Reading passage:
★ ★ ★ ★

Skip to content
This repository has been archived by the owner on Dec 14, 2018. It is now read-only.

FromRoute parameters aren't URL Decoded. #4599

Closed
MicahZoltu opened this issue May 8, 2016 · 33 comments
Closed

FromRoute parameters aren't URL Decoded. #4599

MicahZoltu opened this issue May 8, 2016 · 33 comments
Assignees

Comments

@MicahZoltu
Copy link

[HttpGet]
[Route("")]
public async Task<IActionResult> GetValue([FromQuery(Name = "value")] String value) { ... }

[HttpGet]
[Route("{value}")]
public async Task<IActionResult> GetValue([FromRoute(Name = "value")] String value) { ... }

In the first example, a URL encoded string passed as the value query string parameter will be decoded before being passed into the GetValue function.

In the second example, a URL encoded string passed as a route segment will NOT be URL decoded before being passed to the GetValue function.

This behavior is unexpected, I would expect both Route and Query parameters to be URL decoded before being passed to the function.

If this is expected behavior, is there a workaround or a way to tell the route to decode before passing the parameter through? The problem is made more complex in my real world example because the route parameter is a URL and I want the parameter to be a Uri rather than a String. My current solution is to accept a String parameter and then construct a new Uri(value) out of it. However, this means I don't benefit from ModelState validation since the only a string is necessary to have the model state be valid.

@Eilon
Copy link
Member

Eilon commented May 9, 2016

@Zoltu there was a bug in this in the past, but it was fixed in the RC1 release. I just tried it in the latest RC2 nightly builds and I don't see the bug for query strings or route data.

Can you clarify which build of ASP.NET Core you are using?

@MicahZoltu
Copy link
Author

RC1 final. Il try with RC2 This evening and post here whether it resolves the issue or not.

@danroth27
Copy link
Member

I am not able to reproduce this behavior on RC1 final. In both cases I see the model bound value as decoded.

@MicahZoltu
Copy link
Author

@Eilon @danroth27

I just tested this again in a brand new ASPNET Core application created in Visual Studio 2015 using the Web template (https://docs.asp.net/en/latest/tutorials/your-first-aspnet-application.html). I added Swashbuckle (via NuGet) for easy testing and made both of the methods simply return Ok(value).

The working method, where the URL encoded string is in a query parameter:
image

The not working method, where the URL encoded string is in a route parameter:
image

You can see that Swashbuckle encoded the URL the same in both requests, just one in the query string and one in the route. However, the results from the two calls were different, despite the actions being the same except for the FromRoute/FromQuery attributes.

@Eilon Eilon reopened this May 10, 2016
@Eilon
Copy link
Member

Eilon commented May 10, 2016

@Zoltu thanks for the extra info, I'll have someone try this out and see what's going on here. Very odd.

★ ★ ★ ★

Written instruction 1:
Translate this sentence from the issue thread about FromRoute parameters into Spanish: "I am not able to reproduce this behavior on RC1 final."
Written instruction 2:
From the issue thread about FromRoute parameters, return the passage that begins at the words "In the first" and stops after "passed to the GetValue function.", copied with no changes.

Stored data:
★ ★ ★ ★

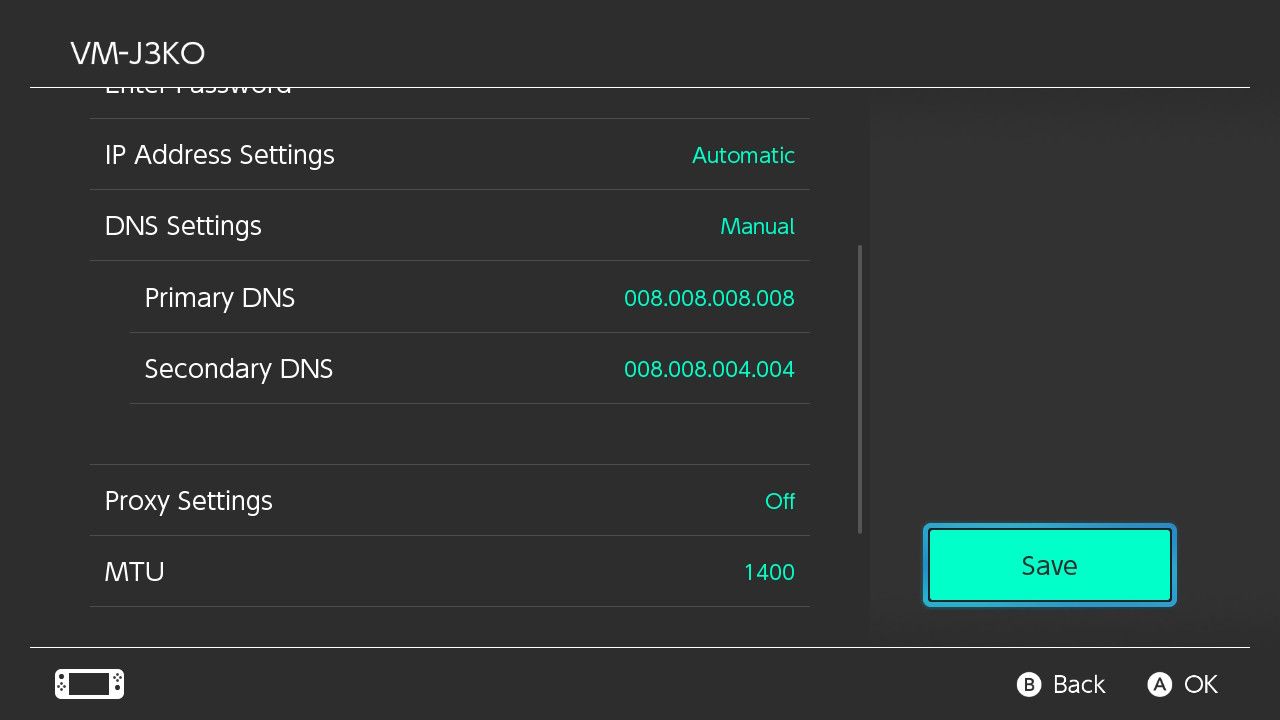The image size is (1280, 720).
Task: Select the VM-J3KO network title
Action: coord(137,53)
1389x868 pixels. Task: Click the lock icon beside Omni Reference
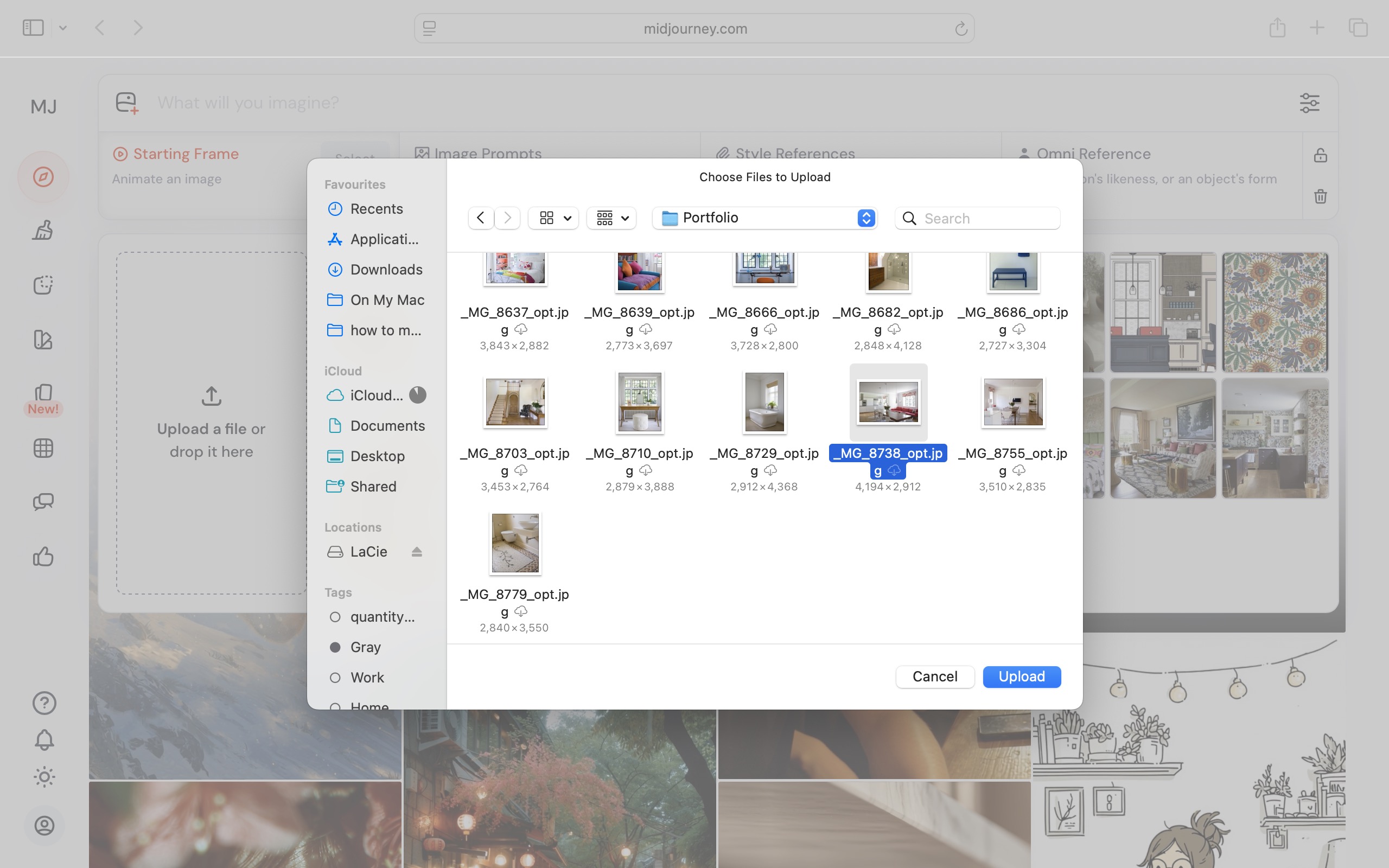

★ ★ ★ ★

Final result 1:
No logro reproducir este comportamiento en RC1 final.

Final result 2:
In the first example, a URL encoded string passed as the value query string parameter will be decoded before being passed into the GetValue function.

In the second example, a URL encoded string passed as a route segment will NOT be URL decoded before being passed to the GetValue function.